-- Task to carry out --
Starting with the first line and going on through the line that contains "[x=197, y=93]", write out these lines again with the requests included, and shift each answer's coordinates by adding 56 to every number.

+ + +

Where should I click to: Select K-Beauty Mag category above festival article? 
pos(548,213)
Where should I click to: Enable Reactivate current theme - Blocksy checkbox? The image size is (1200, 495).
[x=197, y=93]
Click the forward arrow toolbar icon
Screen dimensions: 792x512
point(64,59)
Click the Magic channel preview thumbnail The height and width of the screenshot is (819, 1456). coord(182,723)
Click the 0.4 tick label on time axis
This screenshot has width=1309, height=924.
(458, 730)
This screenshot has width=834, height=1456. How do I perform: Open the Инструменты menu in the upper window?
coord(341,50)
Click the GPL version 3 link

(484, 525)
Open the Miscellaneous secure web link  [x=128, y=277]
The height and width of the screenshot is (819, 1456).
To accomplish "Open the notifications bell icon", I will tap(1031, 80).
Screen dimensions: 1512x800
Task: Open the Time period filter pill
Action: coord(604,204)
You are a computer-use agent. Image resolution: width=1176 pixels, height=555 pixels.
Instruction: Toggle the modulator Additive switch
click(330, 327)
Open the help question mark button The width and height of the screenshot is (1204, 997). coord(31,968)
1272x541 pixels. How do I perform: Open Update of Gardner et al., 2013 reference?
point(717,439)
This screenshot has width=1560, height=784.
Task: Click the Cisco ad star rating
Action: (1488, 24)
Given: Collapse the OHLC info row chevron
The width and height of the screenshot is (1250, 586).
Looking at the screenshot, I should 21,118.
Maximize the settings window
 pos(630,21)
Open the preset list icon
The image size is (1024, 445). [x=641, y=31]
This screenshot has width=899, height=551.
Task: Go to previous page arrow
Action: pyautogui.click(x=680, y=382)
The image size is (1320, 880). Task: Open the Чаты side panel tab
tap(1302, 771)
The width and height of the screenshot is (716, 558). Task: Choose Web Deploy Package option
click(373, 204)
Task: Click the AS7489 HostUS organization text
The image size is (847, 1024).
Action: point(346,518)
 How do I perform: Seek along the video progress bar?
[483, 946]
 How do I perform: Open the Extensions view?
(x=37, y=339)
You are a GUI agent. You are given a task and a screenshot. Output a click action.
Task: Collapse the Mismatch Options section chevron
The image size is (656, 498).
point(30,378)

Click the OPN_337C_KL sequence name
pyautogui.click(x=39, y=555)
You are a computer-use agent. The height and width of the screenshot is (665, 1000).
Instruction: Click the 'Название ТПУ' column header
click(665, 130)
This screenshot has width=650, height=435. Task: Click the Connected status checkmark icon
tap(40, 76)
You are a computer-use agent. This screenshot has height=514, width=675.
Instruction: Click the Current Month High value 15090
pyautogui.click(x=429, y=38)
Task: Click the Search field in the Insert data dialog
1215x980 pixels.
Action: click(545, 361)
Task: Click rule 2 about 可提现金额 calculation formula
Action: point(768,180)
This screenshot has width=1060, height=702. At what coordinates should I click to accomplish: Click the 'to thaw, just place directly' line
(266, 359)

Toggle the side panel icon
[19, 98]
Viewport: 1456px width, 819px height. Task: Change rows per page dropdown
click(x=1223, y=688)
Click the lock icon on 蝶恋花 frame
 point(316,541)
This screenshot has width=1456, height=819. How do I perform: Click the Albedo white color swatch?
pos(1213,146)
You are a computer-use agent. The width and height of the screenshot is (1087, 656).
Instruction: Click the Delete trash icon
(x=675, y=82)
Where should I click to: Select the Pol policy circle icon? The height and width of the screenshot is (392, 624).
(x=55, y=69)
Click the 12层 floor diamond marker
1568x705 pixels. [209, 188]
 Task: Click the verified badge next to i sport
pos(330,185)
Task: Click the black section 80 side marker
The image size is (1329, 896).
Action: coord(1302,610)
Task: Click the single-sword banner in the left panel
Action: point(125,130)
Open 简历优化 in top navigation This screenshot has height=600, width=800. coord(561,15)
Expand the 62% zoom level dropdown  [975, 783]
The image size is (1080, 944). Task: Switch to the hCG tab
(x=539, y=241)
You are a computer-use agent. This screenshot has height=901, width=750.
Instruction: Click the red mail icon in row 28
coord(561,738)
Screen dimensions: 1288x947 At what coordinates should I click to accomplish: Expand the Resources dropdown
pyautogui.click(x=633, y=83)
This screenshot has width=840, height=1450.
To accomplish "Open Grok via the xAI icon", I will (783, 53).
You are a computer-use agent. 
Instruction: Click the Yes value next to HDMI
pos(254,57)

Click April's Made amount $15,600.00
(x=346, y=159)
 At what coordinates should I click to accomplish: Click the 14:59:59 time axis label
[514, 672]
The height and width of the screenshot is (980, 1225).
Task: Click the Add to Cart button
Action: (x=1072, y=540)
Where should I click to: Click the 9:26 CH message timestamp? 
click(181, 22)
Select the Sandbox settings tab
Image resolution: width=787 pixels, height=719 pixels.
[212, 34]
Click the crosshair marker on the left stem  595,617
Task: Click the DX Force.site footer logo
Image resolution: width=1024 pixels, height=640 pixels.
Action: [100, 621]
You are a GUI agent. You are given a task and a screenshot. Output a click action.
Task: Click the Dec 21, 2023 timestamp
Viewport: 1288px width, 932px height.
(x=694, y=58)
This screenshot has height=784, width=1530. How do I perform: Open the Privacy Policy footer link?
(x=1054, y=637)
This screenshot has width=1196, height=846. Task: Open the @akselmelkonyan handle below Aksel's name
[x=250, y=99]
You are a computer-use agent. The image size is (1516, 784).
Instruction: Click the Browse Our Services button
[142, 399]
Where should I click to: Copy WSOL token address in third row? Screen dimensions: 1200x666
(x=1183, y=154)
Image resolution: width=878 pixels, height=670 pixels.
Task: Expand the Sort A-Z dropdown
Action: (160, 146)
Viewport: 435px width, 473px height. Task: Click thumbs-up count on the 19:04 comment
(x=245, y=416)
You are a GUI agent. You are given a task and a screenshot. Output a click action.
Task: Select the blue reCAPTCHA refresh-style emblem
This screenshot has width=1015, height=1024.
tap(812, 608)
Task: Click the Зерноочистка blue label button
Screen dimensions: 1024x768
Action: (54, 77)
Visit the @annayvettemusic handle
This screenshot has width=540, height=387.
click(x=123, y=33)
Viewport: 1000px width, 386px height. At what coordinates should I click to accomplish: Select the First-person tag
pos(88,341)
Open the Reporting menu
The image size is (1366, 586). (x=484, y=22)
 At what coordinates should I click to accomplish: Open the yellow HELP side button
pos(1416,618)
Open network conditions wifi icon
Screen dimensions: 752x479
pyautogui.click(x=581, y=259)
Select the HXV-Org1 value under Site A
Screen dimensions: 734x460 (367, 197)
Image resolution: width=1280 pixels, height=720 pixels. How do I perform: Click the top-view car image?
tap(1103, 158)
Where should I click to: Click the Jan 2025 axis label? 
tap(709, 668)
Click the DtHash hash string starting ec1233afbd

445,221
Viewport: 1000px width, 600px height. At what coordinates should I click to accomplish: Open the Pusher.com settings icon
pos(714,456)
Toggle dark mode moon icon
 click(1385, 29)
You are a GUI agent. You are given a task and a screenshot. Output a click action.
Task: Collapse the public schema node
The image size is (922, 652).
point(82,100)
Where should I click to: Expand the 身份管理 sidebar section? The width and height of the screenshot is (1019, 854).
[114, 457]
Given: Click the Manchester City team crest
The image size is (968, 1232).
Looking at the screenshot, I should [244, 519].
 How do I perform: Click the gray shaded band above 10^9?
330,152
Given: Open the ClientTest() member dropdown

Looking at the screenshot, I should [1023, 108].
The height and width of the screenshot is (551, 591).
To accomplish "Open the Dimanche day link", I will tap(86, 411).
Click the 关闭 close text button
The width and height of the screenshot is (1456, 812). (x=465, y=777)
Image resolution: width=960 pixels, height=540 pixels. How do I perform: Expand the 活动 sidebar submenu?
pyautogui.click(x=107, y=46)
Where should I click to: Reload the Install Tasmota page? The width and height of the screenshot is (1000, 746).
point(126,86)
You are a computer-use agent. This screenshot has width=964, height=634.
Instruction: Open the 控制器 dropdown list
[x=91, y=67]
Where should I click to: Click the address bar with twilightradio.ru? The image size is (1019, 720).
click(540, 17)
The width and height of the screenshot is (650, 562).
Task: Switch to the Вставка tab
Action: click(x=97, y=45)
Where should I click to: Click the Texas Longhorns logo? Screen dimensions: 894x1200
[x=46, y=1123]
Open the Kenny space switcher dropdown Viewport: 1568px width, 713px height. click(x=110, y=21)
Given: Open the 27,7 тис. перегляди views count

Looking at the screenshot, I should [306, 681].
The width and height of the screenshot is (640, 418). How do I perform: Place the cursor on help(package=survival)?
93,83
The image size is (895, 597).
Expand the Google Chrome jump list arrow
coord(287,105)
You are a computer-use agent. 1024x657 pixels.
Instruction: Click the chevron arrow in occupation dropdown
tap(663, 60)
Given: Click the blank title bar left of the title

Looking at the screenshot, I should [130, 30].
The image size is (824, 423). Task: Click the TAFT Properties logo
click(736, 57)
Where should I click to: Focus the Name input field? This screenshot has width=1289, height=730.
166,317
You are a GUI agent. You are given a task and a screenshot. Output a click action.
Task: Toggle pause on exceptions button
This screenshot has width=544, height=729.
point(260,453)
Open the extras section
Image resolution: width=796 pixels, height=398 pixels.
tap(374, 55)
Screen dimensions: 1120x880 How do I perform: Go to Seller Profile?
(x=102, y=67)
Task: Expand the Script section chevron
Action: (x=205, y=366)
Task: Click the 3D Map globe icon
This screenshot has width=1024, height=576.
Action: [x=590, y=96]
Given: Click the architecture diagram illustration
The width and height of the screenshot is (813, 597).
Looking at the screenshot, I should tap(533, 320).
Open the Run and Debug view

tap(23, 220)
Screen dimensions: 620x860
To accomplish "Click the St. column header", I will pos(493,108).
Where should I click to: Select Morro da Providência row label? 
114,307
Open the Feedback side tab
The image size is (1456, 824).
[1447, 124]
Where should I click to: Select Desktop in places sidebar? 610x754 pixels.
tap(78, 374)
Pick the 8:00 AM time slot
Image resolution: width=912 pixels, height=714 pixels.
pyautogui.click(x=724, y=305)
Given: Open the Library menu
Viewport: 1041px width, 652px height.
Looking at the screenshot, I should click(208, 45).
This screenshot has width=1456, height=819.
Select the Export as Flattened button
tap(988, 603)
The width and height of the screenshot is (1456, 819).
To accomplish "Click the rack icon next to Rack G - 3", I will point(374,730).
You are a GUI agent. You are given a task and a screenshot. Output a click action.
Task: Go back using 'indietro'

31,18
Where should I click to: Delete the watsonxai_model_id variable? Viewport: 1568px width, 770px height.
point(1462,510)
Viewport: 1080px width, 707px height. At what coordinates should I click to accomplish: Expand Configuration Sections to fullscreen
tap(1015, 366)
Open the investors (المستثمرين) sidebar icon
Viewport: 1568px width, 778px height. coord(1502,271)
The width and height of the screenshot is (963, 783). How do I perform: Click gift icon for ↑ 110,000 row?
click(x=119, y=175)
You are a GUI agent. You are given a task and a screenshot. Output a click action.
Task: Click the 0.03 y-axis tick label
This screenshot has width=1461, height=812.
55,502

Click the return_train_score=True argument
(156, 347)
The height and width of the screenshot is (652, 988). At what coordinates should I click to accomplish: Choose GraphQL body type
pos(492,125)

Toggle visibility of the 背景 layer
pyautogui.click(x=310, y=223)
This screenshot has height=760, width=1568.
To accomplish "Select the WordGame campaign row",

+ + +

-- Result below --
Where should I click to: Select K-Beauty Mag category above festival article? 
pos(604,269)
Where should I click to: Enable Reactivate current theme - Blocksy checkbox? The image size is (1200, 495).
[x=253, y=149]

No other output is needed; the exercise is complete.